Ron Paul Promotes Libertarian Ideals

Julia Herbst, News Editor

Ron Paul, former Congressman and three-time presidential candidate, spoke to a packed house in Finney Chapel on Sunday night, the first of two speakers hosted this week by the Oberlin College Republicans and Libertarians. He covered a range of topics in his address, titled “Liberty, Defined,” including his views on the economy, foreign policy and personal freedom.

Paul, who was introduced by Nick Miller, College senior and president of the OCRL, received a standing ovation by much of the crowd as he walked onstage. He began by directly addressing the college students in the audience.

“All the young people and all the young at heart who love liberty, thank you for inviting me,” said Paul. “It is great to come to college campuses. I did a lot of that in the campaign and I continue to do this.
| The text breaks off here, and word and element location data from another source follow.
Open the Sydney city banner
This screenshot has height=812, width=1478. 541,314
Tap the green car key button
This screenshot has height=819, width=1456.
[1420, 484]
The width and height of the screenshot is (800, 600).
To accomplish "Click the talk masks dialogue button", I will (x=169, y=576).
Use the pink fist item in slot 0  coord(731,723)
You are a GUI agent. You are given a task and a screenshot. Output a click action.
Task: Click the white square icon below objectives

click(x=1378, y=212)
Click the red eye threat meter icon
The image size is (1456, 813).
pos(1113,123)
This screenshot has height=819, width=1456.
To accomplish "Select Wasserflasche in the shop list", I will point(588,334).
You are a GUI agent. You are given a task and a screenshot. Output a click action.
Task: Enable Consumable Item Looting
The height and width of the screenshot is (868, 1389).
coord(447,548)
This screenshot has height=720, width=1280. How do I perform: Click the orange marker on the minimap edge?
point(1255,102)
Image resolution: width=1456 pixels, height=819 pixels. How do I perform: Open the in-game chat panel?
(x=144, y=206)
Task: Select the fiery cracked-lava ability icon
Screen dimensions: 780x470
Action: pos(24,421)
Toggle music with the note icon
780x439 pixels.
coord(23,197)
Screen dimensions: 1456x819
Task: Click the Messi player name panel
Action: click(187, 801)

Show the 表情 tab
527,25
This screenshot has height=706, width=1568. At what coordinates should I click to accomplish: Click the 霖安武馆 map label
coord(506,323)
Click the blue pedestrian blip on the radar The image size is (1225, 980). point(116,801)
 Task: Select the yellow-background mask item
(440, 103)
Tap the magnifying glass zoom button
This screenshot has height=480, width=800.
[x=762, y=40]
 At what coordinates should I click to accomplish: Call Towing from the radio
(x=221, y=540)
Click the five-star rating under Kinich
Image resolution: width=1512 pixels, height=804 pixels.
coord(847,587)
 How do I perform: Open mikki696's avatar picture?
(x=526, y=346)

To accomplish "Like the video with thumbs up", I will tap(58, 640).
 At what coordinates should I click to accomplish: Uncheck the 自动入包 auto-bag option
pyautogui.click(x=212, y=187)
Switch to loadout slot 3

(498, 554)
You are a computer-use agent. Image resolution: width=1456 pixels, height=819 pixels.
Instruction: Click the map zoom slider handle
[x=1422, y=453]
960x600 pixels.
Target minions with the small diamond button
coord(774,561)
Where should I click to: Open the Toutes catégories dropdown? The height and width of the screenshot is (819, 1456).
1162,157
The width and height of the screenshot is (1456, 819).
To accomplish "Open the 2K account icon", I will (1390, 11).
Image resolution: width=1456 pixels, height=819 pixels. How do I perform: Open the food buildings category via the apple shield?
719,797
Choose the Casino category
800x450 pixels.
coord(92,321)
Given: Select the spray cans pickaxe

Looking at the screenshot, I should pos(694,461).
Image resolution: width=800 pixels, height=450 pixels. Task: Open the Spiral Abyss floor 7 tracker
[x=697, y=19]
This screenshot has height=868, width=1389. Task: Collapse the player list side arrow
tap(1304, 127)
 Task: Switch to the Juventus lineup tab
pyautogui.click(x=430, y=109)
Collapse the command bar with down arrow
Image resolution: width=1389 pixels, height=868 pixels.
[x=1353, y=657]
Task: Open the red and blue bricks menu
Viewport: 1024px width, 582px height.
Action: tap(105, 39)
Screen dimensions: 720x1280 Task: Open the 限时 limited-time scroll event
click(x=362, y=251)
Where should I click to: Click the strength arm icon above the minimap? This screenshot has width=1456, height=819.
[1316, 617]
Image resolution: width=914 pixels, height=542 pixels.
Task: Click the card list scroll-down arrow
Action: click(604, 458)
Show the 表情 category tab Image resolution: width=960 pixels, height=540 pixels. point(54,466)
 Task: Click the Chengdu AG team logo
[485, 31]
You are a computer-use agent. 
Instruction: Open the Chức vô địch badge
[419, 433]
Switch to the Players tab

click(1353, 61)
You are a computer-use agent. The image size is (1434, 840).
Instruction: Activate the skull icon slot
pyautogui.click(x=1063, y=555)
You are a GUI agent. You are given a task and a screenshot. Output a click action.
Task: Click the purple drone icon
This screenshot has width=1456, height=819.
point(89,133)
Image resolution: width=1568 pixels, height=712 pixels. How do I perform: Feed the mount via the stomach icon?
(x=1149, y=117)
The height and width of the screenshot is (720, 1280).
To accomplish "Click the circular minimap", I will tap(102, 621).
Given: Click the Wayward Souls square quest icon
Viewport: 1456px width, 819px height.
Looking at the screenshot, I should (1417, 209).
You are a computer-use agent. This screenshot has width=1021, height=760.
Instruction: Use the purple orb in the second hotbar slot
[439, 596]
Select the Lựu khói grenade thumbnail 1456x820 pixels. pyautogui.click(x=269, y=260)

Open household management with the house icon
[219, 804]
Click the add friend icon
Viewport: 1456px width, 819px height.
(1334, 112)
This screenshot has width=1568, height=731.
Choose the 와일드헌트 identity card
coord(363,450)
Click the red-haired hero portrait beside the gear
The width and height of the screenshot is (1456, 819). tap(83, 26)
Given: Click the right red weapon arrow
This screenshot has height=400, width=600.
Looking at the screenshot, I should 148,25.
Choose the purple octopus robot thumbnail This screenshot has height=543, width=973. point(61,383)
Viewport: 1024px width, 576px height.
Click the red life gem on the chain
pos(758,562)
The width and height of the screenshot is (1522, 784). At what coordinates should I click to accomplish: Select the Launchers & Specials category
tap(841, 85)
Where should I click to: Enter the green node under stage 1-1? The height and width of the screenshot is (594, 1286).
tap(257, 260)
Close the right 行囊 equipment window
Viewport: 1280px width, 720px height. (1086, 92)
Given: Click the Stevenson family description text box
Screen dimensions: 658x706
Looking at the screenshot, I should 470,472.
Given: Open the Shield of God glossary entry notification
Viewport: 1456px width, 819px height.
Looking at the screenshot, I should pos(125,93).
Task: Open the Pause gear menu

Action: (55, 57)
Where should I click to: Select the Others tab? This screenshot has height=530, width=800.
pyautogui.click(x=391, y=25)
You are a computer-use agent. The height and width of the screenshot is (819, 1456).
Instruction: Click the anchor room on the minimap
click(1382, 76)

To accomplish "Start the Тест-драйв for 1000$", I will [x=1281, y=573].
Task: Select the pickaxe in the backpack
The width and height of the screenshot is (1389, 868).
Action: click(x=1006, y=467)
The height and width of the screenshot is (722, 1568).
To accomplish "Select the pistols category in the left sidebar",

Now, I’ve been asked rather recently, by your president [Marvin Krislov], ‘What are you doing these days?’ And I told him I’m a lobbyist. … I lobby for liberty by going to the campuses of America who are interested in liberty.”

As a member of the House of Representatives, Paul frequently voted against government intervention in foreign countries, including U.S. involvement in Iraq in 2002 and sanctions against Iran in 2010. Much of his talk on Sunday focused on his policy of non-intervention.

“America was never a perfect country, but we got around to a point about 100 years ago where we called ourselves an exceptional nation. Well, I like to think of ourselves as being exceptional in the way that we had, not a perfect, but a pretty darn good Constitution. … But today, we have a whole philosophy that says our American exceptionalism means that we have this moral obligation to police the world.”

Another key element of the speech involved his desire to limit government intervention in the personal lives of citizens.

“I happen to think the best way to make sure the maximum number of people have a house and have a job is to protect civil liberties and economic liberties alike and make the government minimal, and make sure people can’t rob, steal or hurt anybody,” said Paul.

He connected this idea of minimizing the role of government to his belief in the legalization of drugs — a statement that was greeted with loud applause.

“We have … intellectual freedom. But why is it, for a hundred years now, why is it that people have accepted the notion that those bureaucrats and the politicians know exactly what you should or should not put in your mouth or in your body? I think if you have the right to think about your eternity or your intellectual mind, you ought to have the right to determine what you put into your body, whether it hurts you or not. That’s your decision, and we don’t need the War on Drugs.”

The talk concluded with Paul answering questions from audience members regarding his viewpoints on topics such as environmental protection and the limits of a two-party system.

The discussion of liberty continued on Tuesday night in West Lecture Hall, when the OCRL hosted William Flax, OC ’56, who delivered a talk called “Defining Liberty Continued.” Flax, an attorney from Cincinnati, published a book titled, “The Conservative Debate Handbook” ran for Congress in 1974.

He currently runs a website promoting his ideas on government and social issues, including feminism, which is described on the website as “an attack on femininity … ultimately an attack for our capacity for happiness, even on life itself.”

Flax said that he was happy to return to Oberlin to complete his “unfinished business” of promoting a conservative viewpoint.

“I was here from ’52 to ’56, and in those days Oberlin was about ideologically where it is now, but you didn’t have a strong counterforce like you do now with [OCRL]. I won’t say I was the lone wolf. I had a sizable bunch of closet support.”

In an interview with the Review, Flax expressed concern about the nature of political rhetoric in the country.

“We have what I call the politics of the 30-second sound bite today. Now I cannot imagine anybody, no matter what their political ideology is, anybody with any kind of optimistic or hopeful view of the future who could possibly justify our present politics: the politics of the 30-second sound bite and people throwing slogans back and forth. If this is the future, it’s a very dismal future,” said Flax.

During his talk, he spoke favorably on Paul’s politics, but spent the majority of the lecture taking a historical approach to explain his critique of the government, including nationalized healthcare.

“This Obamacare is to basically revise the plantation medical system. The slaves on the Southern plantations had twice yearly medical examinations and their health was much better than it was after freedom. The government does not have the power to treat us like its serfs.”

Though the talk ran for approximately two hours, including a question-and-answer session, there were only approximately 10 people in attendance. Taylor Reiner, Conservatory senior and vice president of the OCRL, expressed disappointment in the number of attendees, which he felt limited the ability to have a more significant discussion.

“With an event that had as much interest as the Ron Paul event, selling out Finney within a week, we figured [there would be more attendees],” said Reiner. “One of the complaints people have had in the past is that a lot of our events are just a lecture and a question-and-answer [session] and there isn’t much opportunity for a discussion afterwards. That’s what we had in mind when we put this event together, but not that many people showed up.”